**Source text**.
First Coast Connect: Knowing Your Heart Disease Risk
February is American Heart Month, and Baptist Health is joining with the American Heart Association for its “Little Hats, Big Hearts” campaign, where mothers at each Baptist hospital in Jacksonville receive a red hat for their baby to raise awareness of heart disease.
“It’s to raise awareness for the mothers too, that the number one health risk is heart disease, and you know parents have the biggest influence in steering their children to the right heart healthy habits,” said Dr. Pamela Rama, cardiologist with Baptist Heart Specialists and past president of the First Coast Division of the American Heart Association.
Cardiovascular disease is the leading cause of death globally, accounting for more than 17.3 million deaths per year, a number that is expected to grow to more than 23.6 million by 2030, according to the World Health Organization.
About 2,200 Americans die each day from these diseases, or one every 40 seconds.
Dr. Rama discussed some steps people can take to reduce risk Monday on “First Coast Connect.” One is “knowing your numbers,” including blood pressure, cholesterol level, body mass index and blood sugar.

**Tasks to perform**.
**A)** Copy the heart disease text from "Dr. Rama discussed" to "and blood sugar.", putting "lipid profile" in place of "cholesterol level".
**B)** According to the heart disease text, about how many Americans die each day from cardiovascular diseases?
The rows after this point are not needed.

(Collection entries)
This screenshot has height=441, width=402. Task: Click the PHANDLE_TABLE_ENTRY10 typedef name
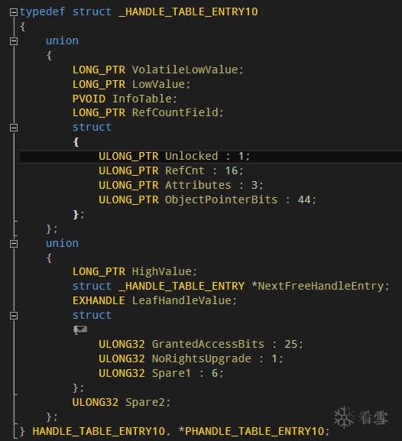tap(254, 431)

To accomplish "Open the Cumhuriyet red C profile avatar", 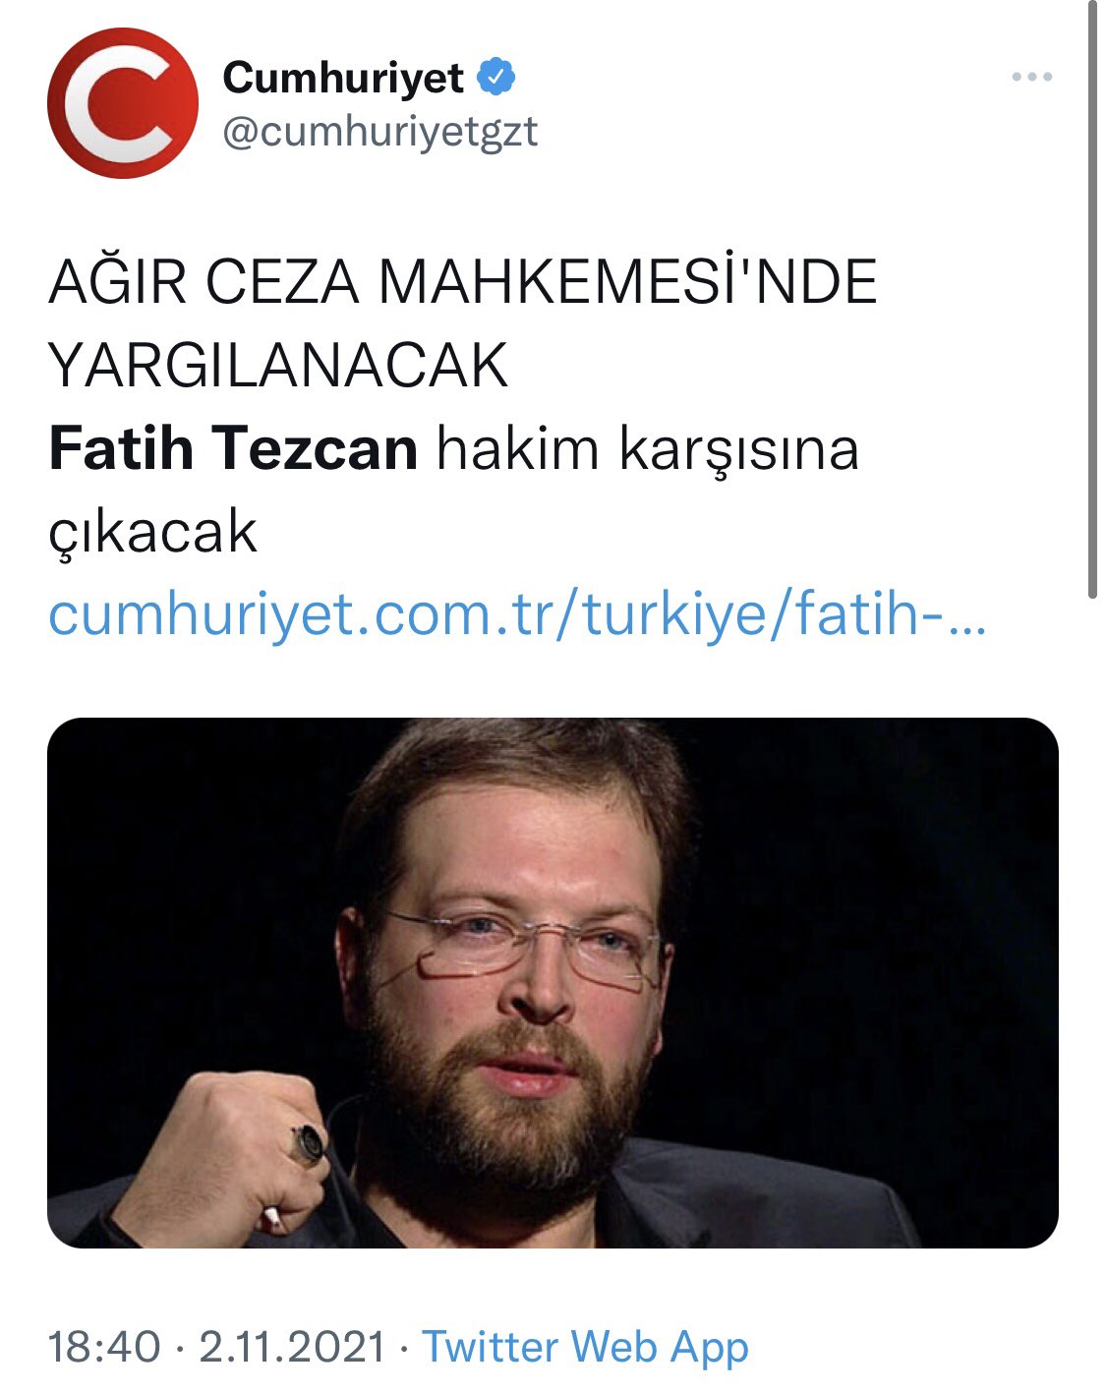I will pyautogui.click(x=123, y=103).
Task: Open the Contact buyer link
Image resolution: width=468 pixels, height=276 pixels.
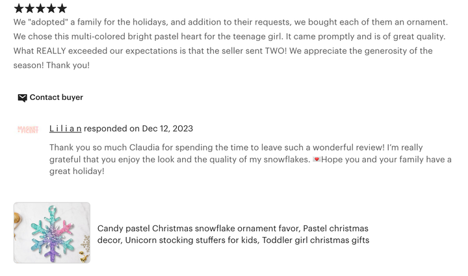Action: click(57, 97)
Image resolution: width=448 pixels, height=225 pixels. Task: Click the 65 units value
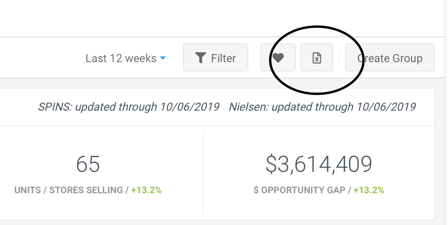[x=88, y=164]
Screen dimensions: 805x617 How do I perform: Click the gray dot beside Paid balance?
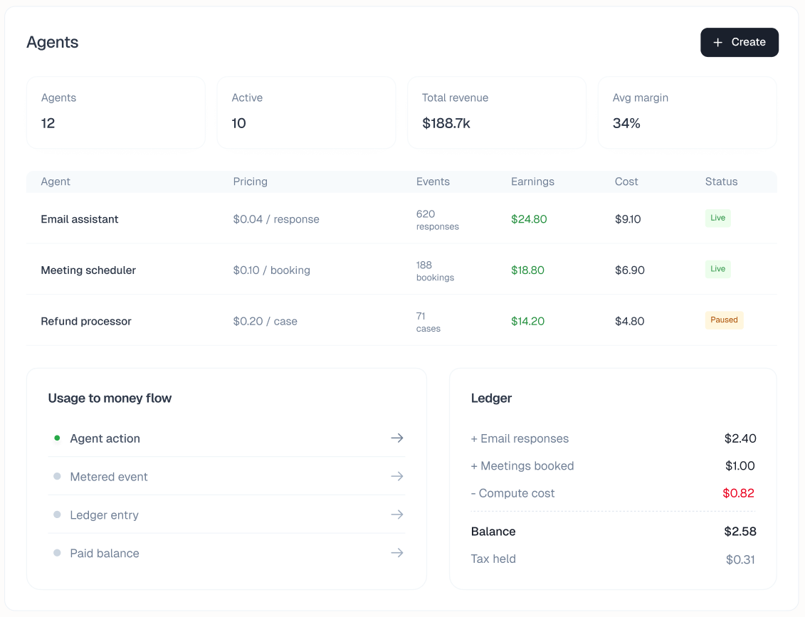coord(58,552)
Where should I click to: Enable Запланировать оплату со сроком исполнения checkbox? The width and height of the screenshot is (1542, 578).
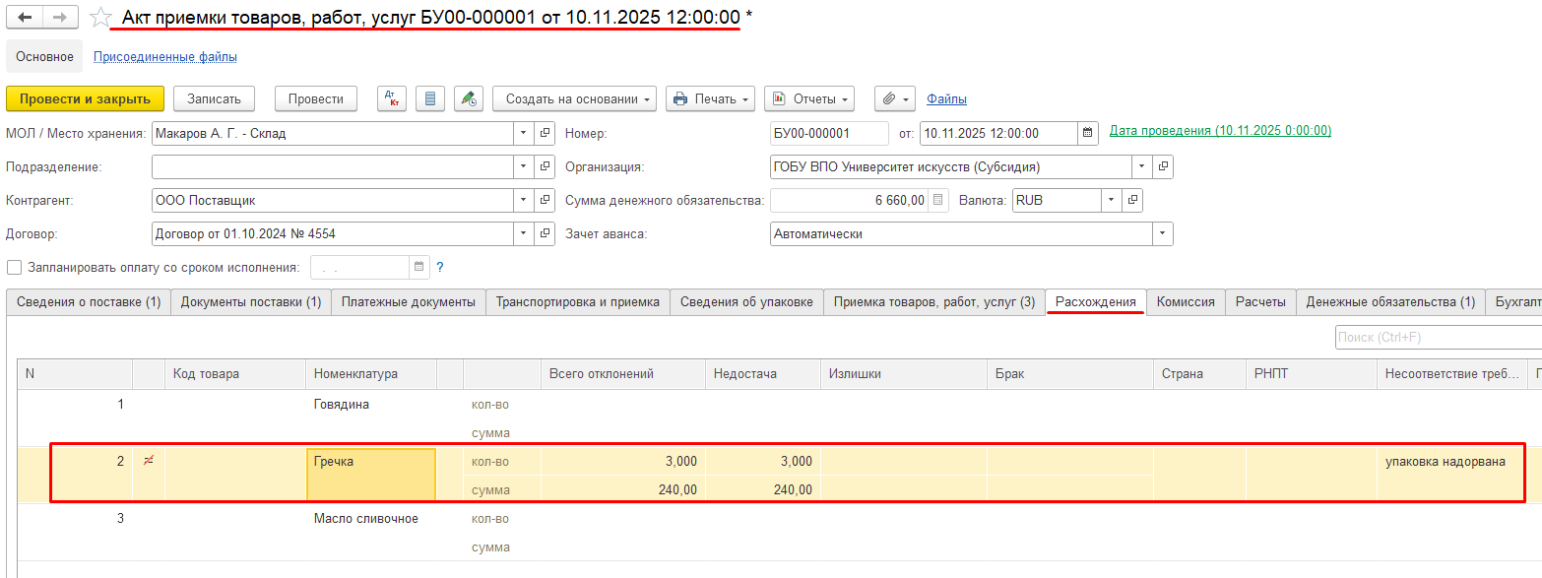click(x=14, y=267)
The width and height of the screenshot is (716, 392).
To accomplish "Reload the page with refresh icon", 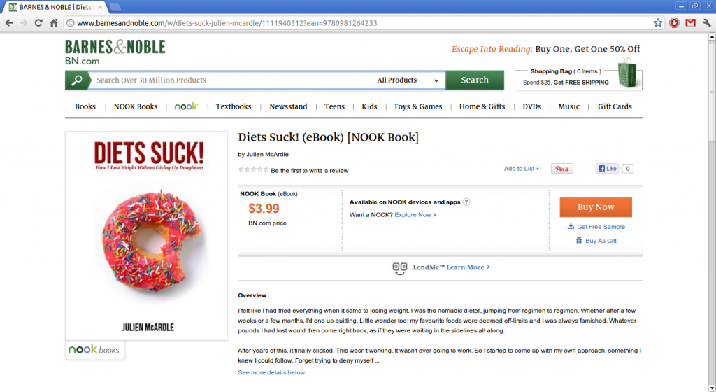I will click(38, 23).
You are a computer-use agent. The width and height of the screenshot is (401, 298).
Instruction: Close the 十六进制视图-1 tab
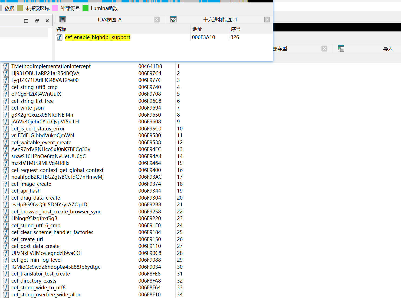(267, 20)
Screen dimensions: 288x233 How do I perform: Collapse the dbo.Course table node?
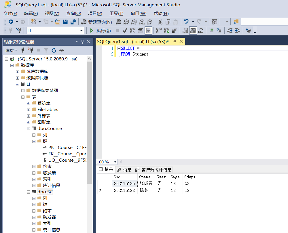(x=28, y=128)
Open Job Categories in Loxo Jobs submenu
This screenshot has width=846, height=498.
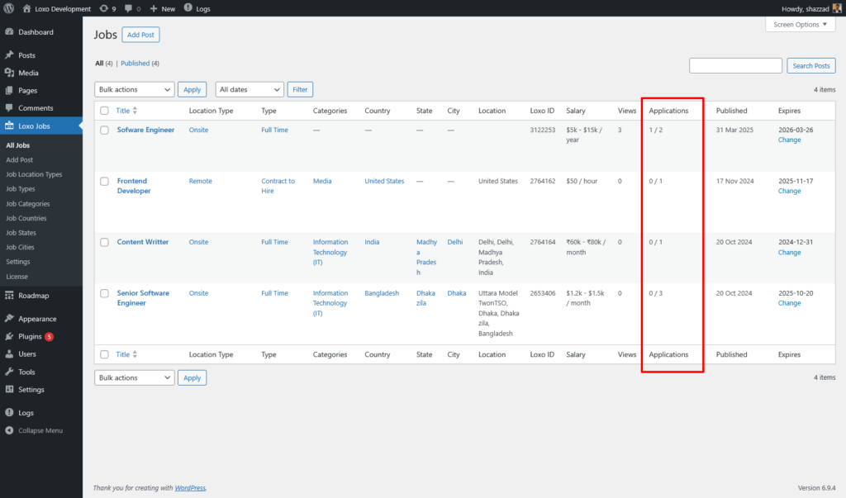tap(27, 204)
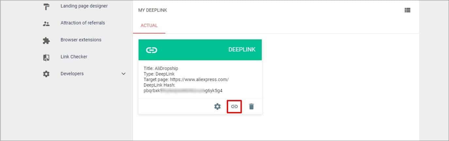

**Responses for each task**.
**A)**
Dr. Rama discussed some steps people can take to reduce risk Monday on “First Coast Connect.” One is “knowing your numbers,” including blood pressure, lipid profile, body mass index and blood sugar.

**B)** About 2,200, or one every 40 seconds.